McClaren, appointed as the club’s head coach in the summer of 2015, lasted just eight months in the job. He was replaced by by Rafa Benitez after a home defeat to Eddie Howe’s Bournemouth side.
The club was relegated at the end of the season, despite a sizeable investment in players, notably Florian Thauvin, at the start of the campaign. The club also signed Jonjo Shelvey and Henri Saivet in the Jauary window.
McClaren was appointed to a four-man board with managing director Lee Charnley, chief scout Graham Carr and former captain Bob Moncur.
Speaking at the time, Charnley said: “It was particularly important for us that the head coach also became a board member in order to gain a full understanding and appreciation for the club and its operations as a whole, not just the football side.
"In Steve, we have an individual that embraced that responsibility."
However, McClaren, recruited by Charnley, says he made a “big mistake” by taking the job without meeting then-owner Mike Ashley – as he didn’t know his “vision”.

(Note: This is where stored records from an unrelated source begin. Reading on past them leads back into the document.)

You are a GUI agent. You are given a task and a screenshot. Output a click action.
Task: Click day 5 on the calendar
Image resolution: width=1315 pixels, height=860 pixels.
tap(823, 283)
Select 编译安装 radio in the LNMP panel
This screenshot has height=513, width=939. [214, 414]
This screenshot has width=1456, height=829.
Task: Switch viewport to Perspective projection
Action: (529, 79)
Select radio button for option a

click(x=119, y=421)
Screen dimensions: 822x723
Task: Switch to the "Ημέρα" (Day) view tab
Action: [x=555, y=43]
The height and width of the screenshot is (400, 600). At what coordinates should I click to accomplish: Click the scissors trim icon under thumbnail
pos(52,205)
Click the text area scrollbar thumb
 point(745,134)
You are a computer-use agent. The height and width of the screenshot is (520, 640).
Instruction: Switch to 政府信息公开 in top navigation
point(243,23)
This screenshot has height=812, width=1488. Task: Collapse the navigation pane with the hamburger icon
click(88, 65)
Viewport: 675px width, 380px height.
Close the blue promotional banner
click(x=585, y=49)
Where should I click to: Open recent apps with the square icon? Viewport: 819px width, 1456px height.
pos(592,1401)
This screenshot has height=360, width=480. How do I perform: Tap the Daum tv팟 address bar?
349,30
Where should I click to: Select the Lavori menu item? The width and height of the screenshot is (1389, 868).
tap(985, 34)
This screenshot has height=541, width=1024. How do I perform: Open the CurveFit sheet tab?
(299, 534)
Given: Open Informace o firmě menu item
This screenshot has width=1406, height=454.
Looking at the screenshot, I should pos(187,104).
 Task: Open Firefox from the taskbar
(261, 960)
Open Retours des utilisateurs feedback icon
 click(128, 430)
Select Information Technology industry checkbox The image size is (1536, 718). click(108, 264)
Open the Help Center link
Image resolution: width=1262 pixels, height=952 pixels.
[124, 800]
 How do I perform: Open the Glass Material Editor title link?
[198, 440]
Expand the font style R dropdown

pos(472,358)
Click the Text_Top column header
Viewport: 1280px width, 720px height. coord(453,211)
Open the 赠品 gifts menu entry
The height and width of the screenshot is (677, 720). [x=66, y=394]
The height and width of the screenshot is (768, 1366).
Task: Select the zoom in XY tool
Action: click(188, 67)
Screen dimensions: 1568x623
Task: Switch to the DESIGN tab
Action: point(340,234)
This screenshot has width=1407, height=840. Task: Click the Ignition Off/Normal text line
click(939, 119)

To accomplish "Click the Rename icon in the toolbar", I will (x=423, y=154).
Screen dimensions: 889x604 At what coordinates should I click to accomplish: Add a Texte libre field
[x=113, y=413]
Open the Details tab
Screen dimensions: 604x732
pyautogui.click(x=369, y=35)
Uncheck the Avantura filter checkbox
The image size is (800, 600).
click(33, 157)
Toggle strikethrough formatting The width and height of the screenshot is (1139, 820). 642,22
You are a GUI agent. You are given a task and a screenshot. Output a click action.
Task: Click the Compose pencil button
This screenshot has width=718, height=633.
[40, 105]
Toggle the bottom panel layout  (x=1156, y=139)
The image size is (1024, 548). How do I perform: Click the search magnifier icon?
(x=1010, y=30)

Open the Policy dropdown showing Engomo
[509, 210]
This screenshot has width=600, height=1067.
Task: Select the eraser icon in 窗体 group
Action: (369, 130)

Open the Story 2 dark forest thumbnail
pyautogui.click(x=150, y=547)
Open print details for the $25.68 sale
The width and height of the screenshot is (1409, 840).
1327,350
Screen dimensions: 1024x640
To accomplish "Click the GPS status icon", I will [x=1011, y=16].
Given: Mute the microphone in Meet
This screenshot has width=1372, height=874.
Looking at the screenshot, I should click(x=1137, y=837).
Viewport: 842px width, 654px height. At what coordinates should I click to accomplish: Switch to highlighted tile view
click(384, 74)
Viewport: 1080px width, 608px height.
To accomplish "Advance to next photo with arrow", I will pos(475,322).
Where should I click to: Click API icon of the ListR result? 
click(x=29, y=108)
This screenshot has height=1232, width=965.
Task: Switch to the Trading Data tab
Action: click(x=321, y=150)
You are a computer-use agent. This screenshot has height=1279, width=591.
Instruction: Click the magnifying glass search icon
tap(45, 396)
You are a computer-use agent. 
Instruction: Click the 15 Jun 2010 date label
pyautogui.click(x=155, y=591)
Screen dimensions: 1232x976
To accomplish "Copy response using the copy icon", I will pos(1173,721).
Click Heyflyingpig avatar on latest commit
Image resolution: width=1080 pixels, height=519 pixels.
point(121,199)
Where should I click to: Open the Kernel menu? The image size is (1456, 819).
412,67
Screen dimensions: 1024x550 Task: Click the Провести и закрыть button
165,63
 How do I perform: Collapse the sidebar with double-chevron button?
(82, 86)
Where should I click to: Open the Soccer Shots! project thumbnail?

“Going into Newcastle, I never met the owner, so I didn't really know what the vision was," the 60-year-old told The McClaren Performance Podcast.
"I didn't really know what success looked like on and off the field. I just wanted the job. I made a big mistake.
"I just wanted the job, and didn't find out the real vision, direction, what success looked like, what I needed to do on and off the field, and how I was to communicate with the owner, who's the most important person at a football club.
"Usually, you communicate, not in pairs, but in threes so it's always, say, myself, the CEO and the owner or myself, the technical director/sporting director and the owner. I never had that, and that was a massive thing that I didn't really know the vision.”
McClaren wasn’t helped by the decision taken by the club’s hierarchy to limit media access on his first day in charge to one national newspaper and one broadcaster, branded the club’s “preferred media partners”.
"So meeting the press, and trying to influence the press, was difficult, because for my first press conference, one member of the press was allowed to interview me and one person from Sky, so there were 26 other people from the media outside the stadium not allowed in,” said McClaren. “This is my first day.
"I knew a few of them, and a few of them phoned me up and said 'Steve, you've just made the biggest mistake ever on your first day of the job by excluding the press’. I apologised.”
McClaren did get the club to provide tea and biscuits for journalists at his media briefings during the season proper, but he was unable to answer key questions on recruitment.
"Every time we had a press conference, there was no tea or biscuits or anything in the room,” said the former England manager.
“I brought that in for them, but there was no way I could get round them after that first day so, therefore, I was on a downer already, and I couldn't be honest with my messages to the press."